The Department of Health and Human Services has just announced a rule undoing an Obama-administration policy that had redefined “sex” to include “gender identity” and “termination of pregnancy” for purposes of nondiscrimination under the Affordable Care Act.
Section 1557 of Obamacare prohibits discrimination on the basis of race, color, national origin, sex, age, or disability in health-related programs or activities. Near the end of President Obama’s second term, his HHS Department released a regulation redefining “sex” for the purposes of Section 1557 to include “gender identity” and “termination of pregnancy.”
As a result of the rule that HHS released today, that regulation has been reversed and “sex” once again refers only to biological sex, as was intended in the statute.
In December 2016, the U.S. District Court for the Northern District of Texas enjoined Section 1557’s prohibitions against discrimination on the basis of gender identity and termination of pregnancy.

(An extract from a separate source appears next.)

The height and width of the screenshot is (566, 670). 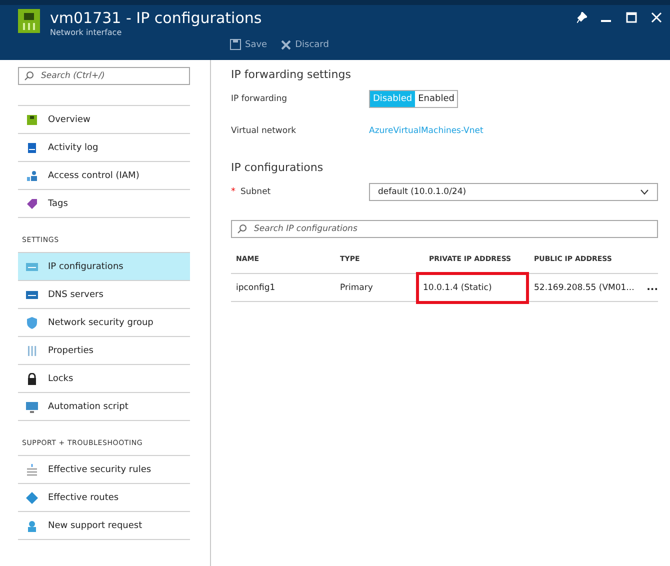 I want to click on pin-icon, so click(x=582, y=18).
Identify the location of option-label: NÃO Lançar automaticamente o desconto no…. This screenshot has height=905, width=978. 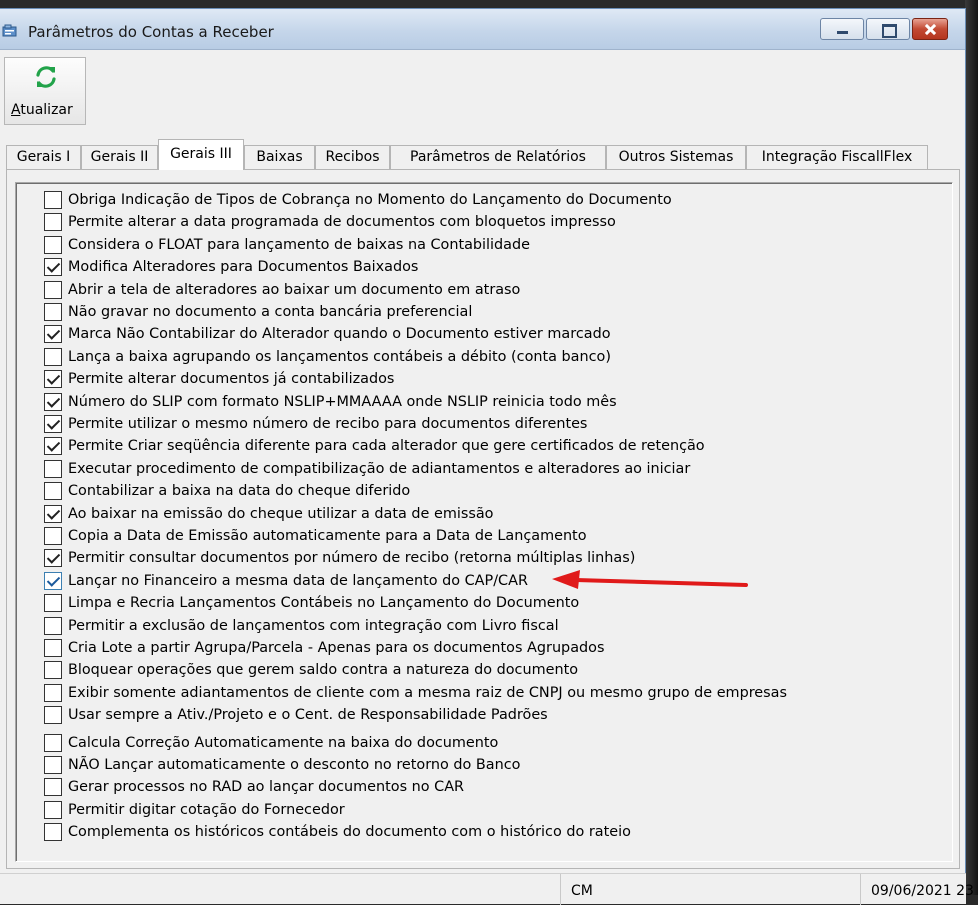
(294, 765).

Last fall, the same federal judge vacated the rule, saying that it violated the Administrative Procedure Act and the federal Religious Freedom Restoration Act.
As a result of these rulings, HHS no longer could enforce the Obama-era provision, and today’s new rule brings federal policy into compliance with court rulings.

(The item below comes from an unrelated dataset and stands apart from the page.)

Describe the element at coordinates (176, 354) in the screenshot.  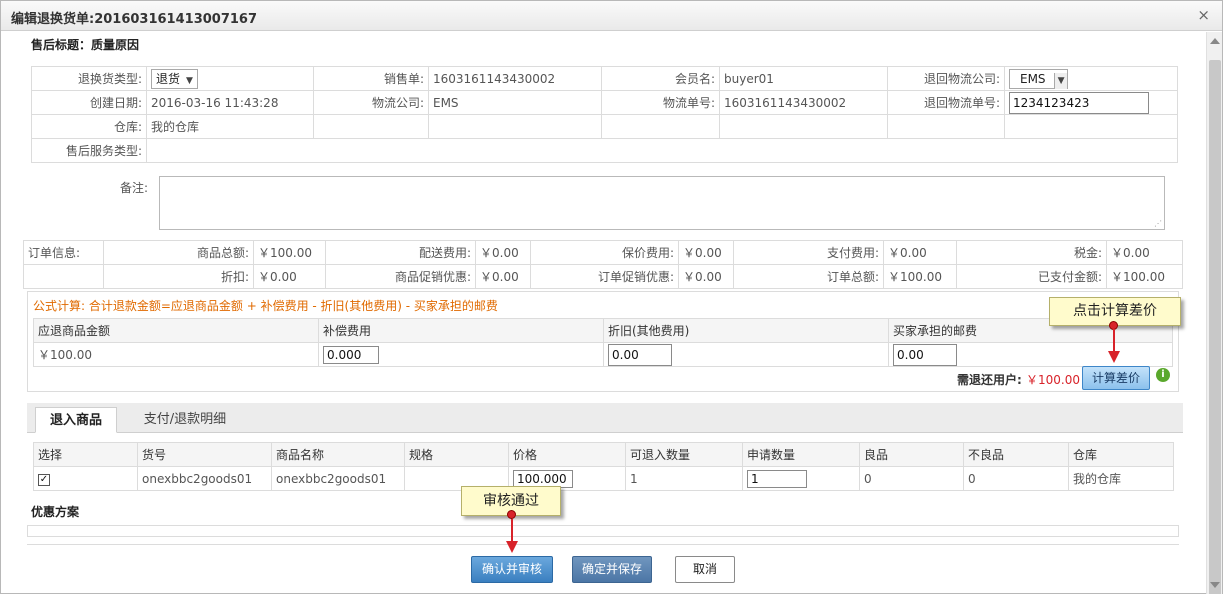
I see `refund-goods-value: ￥100.00` at that location.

“What this regulatory reform does is update the books to reflect the reality that ‘gender identity’ and ‘termination of pregnancy’ have been deemed unlawful interpretations of civil-rights law,” Roger Severino, director of the HHS Office for Civil Rights, told National Review. “This final rule is merely conforming to that legal reality.”
Severino noted, too, that the new HHS rule “carries forward the Obama administration’s decision not to include ‘sexual orientation’ as a protected category under the definition of sex discrimination.” Some progressive advocates had urged the Obama-era HHS to add “sexual orientation” to its regulation, but it failed to do so.

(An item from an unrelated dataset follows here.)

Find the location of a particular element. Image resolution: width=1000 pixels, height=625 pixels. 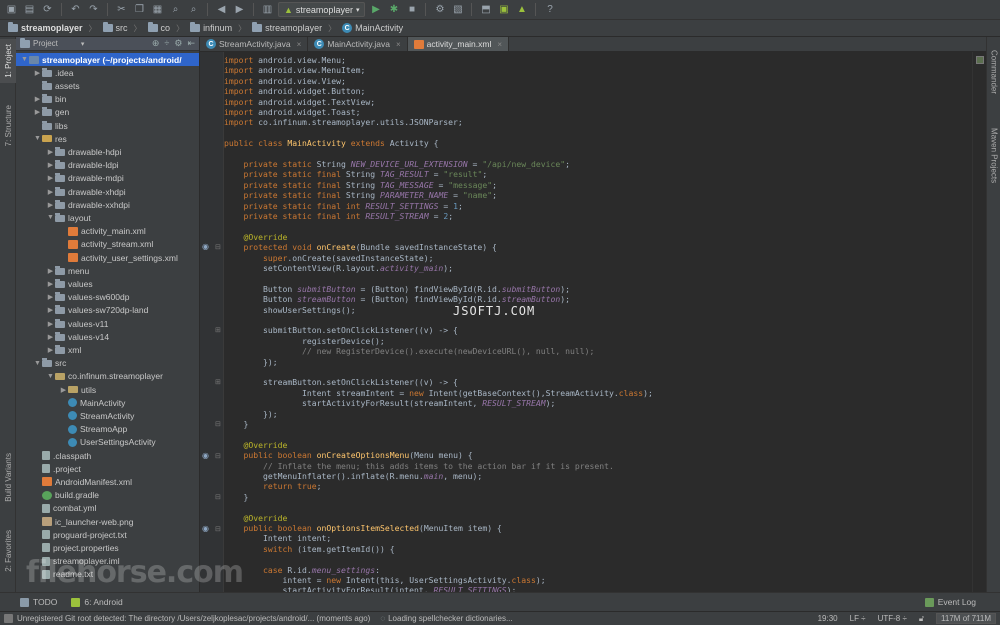

tool-tab-android: 6: Android is located at coordinates (97, 602).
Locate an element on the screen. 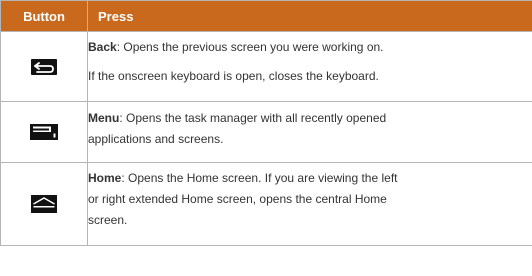 This screenshot has width=532, height=276. back-name: Back is located at coordinates (102, 47).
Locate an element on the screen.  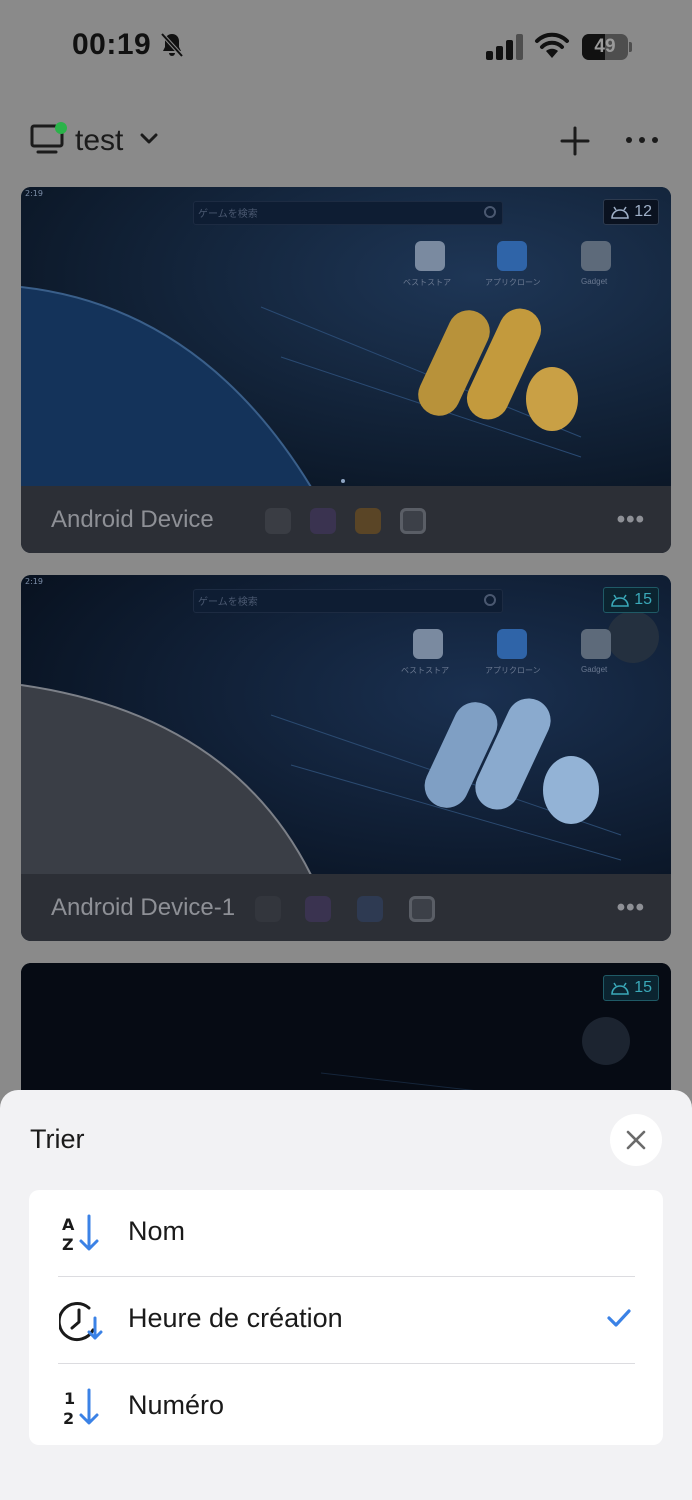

Opponents of the Obama administration’s regulation had both health-care and religious-freedom concerns about its implications. Because the policy applied to any health programs or activities funded or administered by HHS, as well as any plans offered in Obamacare’s health-insurance marketplaces, it affected a huge number of health-care providers in the U.S.
By redefining “sex,” the policy required medical professionals to treat biological males who identify as women, and biological women who identify as men, according to their gender identity rather than their biological sex — a practice that can lead to improper health-care decisions.
There was, for instance, a documented case in which a biological female who identified as a male visited a hospital complaining of abdominal pain. Because the doctors were required to treat this person according to gender identity, this biological woman, who was unknowingly pregnant, ended up delivering a stillborn child.
“We agree with the court’s rationale that the plain original meaning of ‘sex’ under our sex-discrimination laws referred to the biological realities of sex, and this is particularly important for programs administered or funded by HHS, because we so often deal with the scientific reality of sex in our health and research programs,” Severino explained.
As the federal judge determined, the Obama policy also had negative implications for religious-liberty and conscience rights, particularly for health-care workers.
“There were religious-freedom concerns at play, as well as to the ability of doctors to be able to act according to their best medical judgment, as well as their conscience and religious beliefs,” Severino said.
The decision to reverse the Obama-administration regulation will almost certainly be met with fury by progressive activists and their allies in the media. When it first became public that the Trump administration was considering undoing the Section 1557 rule, the New York Times falsely asserted that “‘Transgender’ Could Be Defined Out of Existence Under Trump Administration.”
Nevertheless, the move fulfills a key promise that Trump made both on the campaign trail and throughout his time in office, voicing support for undoing Obama-era policies that redefined “sex” to include “sexual orientation” and “gender identity.” This move, though it comes near the end of his first term, is another step in showing his supporters, especially social conservatives, that he is willing to follow through.